A medida provisória estabelece que o índice de reajuste será a soma da variação do Índice Nacional de Preços ao Consumidor (INPC) do ano anterior mais 50% da média da variação percentual da receita real dos cinco anos anteriores do Fundeb, fundo que financia 70% dos salários dos professores. Em 2026, o reajuste foi de 5,40%, com INPC de 3,90% e ganho real de 1,50%, elevando o piso nacional de R$ 4.867,77 para R$ 5.130,63.
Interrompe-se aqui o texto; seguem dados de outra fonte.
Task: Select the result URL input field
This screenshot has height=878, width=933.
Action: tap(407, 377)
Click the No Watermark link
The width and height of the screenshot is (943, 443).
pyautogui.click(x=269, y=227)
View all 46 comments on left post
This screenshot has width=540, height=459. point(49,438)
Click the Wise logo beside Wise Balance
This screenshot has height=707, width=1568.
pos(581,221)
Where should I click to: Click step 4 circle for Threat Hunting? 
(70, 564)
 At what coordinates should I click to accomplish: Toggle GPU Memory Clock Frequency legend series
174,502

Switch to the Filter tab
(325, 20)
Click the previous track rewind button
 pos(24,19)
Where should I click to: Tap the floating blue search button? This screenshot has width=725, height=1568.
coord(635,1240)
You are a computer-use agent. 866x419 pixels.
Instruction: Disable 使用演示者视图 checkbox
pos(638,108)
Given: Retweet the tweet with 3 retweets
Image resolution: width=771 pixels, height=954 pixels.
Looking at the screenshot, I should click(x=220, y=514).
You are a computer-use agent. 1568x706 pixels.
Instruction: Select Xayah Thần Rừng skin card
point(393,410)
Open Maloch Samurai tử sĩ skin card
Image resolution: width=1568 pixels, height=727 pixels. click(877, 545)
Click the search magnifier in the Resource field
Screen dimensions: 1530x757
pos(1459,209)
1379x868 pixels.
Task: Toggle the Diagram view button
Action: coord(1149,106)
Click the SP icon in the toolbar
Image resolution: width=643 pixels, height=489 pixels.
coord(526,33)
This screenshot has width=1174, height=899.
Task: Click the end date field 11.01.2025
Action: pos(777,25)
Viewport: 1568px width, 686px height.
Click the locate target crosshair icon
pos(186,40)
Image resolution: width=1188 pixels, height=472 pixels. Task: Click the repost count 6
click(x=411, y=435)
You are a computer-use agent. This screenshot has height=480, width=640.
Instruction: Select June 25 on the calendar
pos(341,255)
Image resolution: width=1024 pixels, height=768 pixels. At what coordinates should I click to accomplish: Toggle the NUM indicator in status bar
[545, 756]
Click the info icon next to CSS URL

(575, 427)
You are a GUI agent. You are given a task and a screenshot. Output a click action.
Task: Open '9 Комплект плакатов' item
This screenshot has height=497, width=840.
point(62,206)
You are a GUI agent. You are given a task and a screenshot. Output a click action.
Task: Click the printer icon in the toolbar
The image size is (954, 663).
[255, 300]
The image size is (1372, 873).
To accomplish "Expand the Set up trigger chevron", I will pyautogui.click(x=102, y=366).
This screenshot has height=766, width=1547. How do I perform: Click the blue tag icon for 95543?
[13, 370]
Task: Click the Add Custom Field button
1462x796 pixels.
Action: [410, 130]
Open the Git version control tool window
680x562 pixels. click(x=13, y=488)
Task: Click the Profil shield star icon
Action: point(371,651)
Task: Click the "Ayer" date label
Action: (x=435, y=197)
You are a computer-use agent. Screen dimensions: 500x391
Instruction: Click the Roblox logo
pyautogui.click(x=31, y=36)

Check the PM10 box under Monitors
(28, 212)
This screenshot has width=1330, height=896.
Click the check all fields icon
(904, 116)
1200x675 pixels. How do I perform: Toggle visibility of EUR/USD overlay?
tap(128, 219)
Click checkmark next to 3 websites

A MP limita o aumento real do piso, determinando que, na ausência de variação positiva da receita real do Fundeb, o reajuste mínimo será igual ao INPC, e que o aumento real não pode exceder a variação nominal da receita do Fundeb nos dois anos anteriores, incluindo complementações da União. A estimativa de impacto orçamentário da nova regra em 2026 é de R$ 6,4 bilhões se aplicada por todos os entes federativos.
O presidente da Câmara, Hugo Motta, afirmou que a proposta valoriza os professores com o novo piso. O deputado Tarcísio Motta destacou que o piso salarial foi uma conquista e que a regra anterior poderia resultar em reajustes abaixo da inflação. A deputada Maria do Rosário ressaltou que a medida assegura o piso para professores contratados emergencialmente, enquanto Fernanda Melchionna afirmou que o incremento salarial seria minúsculo sem a MP.
O substitutivo incorpora ainda a Medida Provisória 1332/26, que prorroga até 31 de dezembro de 2028 o prazo para a Secretaria do Patrimônio da União concluir a identificação dos terrenos marginais dos rios federais navegáveis e dos terrenos de marinha, com 55% e 80% das linhas já demarcadas, respectivamente.